Additionally, community videos and reports from the CVUs and IndiaUnheard correspondents often provide basic legal information, advice on government schemes, and even simple tips like the location of a local government agency. Many organizations have invested in our programs because they also enable them to listen to the community more closely and increase participation in their programs.
- 750 villagers filed reports of land rights violations with NGO staff in response to a film made for an NGO’s land rights campaign, significantly increasing the likelihood that those villages will become part of the government’s land reallocation program.
- There was three times the amount of participation in a Mumbai water campaign against the privatization of water for slum dwellers which led to a massive turn out at a public hearing by the government.
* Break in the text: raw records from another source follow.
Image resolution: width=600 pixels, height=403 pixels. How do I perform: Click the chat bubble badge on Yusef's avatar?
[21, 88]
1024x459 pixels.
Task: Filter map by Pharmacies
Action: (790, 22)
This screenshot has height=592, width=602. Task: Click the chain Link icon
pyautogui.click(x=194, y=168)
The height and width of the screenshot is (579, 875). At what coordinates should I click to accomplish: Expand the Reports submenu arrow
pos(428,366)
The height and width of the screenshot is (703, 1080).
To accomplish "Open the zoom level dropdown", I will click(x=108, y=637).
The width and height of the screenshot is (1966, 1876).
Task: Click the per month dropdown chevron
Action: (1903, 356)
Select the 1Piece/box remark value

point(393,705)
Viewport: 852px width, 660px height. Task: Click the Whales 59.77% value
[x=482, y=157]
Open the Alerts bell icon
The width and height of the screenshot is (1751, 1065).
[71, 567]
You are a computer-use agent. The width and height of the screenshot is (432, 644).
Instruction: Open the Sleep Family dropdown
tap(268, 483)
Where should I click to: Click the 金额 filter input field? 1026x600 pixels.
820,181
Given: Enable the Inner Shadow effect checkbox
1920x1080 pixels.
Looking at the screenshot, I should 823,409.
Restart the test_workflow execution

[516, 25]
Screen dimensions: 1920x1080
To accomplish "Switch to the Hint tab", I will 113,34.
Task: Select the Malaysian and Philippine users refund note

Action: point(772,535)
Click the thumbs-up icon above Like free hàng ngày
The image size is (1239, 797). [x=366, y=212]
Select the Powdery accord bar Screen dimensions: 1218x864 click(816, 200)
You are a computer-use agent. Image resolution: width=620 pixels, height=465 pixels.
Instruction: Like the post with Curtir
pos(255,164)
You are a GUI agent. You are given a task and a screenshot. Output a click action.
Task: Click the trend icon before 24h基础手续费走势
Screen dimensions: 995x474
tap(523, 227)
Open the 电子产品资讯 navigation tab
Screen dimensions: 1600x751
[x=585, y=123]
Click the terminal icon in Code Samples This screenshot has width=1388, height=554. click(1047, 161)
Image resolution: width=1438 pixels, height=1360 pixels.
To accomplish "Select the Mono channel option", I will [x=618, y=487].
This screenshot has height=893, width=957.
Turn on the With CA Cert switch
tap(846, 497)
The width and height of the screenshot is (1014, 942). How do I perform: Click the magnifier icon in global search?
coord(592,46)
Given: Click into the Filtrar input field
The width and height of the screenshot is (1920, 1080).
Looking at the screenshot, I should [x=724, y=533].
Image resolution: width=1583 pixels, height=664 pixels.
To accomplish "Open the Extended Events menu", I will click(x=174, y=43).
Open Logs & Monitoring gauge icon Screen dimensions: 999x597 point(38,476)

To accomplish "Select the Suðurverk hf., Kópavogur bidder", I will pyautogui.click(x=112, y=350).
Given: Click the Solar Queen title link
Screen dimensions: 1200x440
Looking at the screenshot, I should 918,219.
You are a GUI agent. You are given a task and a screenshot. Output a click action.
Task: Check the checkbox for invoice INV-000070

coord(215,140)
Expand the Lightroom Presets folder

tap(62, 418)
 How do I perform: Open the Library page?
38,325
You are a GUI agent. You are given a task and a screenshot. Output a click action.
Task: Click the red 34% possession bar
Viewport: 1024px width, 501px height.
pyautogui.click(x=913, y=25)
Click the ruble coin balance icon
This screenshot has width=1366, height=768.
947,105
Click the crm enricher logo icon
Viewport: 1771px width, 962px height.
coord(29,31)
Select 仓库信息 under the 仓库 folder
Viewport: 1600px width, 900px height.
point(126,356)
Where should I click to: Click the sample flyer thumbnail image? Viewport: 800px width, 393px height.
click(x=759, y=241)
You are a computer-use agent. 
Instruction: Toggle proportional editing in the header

As a result, privatization efforts were halted in these slums and water supply increased in two slums.
- There was a 150% increase in applications for a job-training program for youth after watching a film whose call to action was to apply to an NGO for this course.
Transform the community members we work with into community leaders and in turn inspire others as role models.
VideoVolunteers’ journalism training in critical thinking, confronting authority, asking questions and researching any issue, has created a new batch of leaders, of whom more than 50% are women. In all the communities where we work, these people become the “go-to-points” for conflict resolution, information and assistance. They are taught to open their eyes to new information, break down issues to root causes, and work through problems their villages are facing.
Community Producers and Correspondents undergo a remarkable transformation that re-shapes their lives. They are not simply video journalists; they are grassroots activists using the power of a compact camera. They are shedding light on people’s harsh realities, organizing communities, and empowering locals to take action. They are well respected in their villages and slums; they are a source of motivation for their peers and inspire others within their communities to also become leaders and positive role models.
- Dalit community producers, after addressing and exposing sensitive issues like land rights, are now respected by the rest of the community as leaders and invited into upper-caste spaces.
- Dalit Correspondents (like Mukesh) have been participating in national consultation on creation of livelihood opportunities for Dalits.
- Producers approached a public health officer to reopen a closed hospital in slum.
- Orthodox Muslim families enquired whether their daughters can work for the Samvad Community Video Unit.
- Villagers got together and created a Self Help Group to protect the water in the lakes and ponds in their community and to distribute it economically.
- Hindus and Muslims came together in one area for the first time since the Gujarat riots, to watch a film on communal harmony, and wished each other peace and happiness, ending fear in the minds of community members.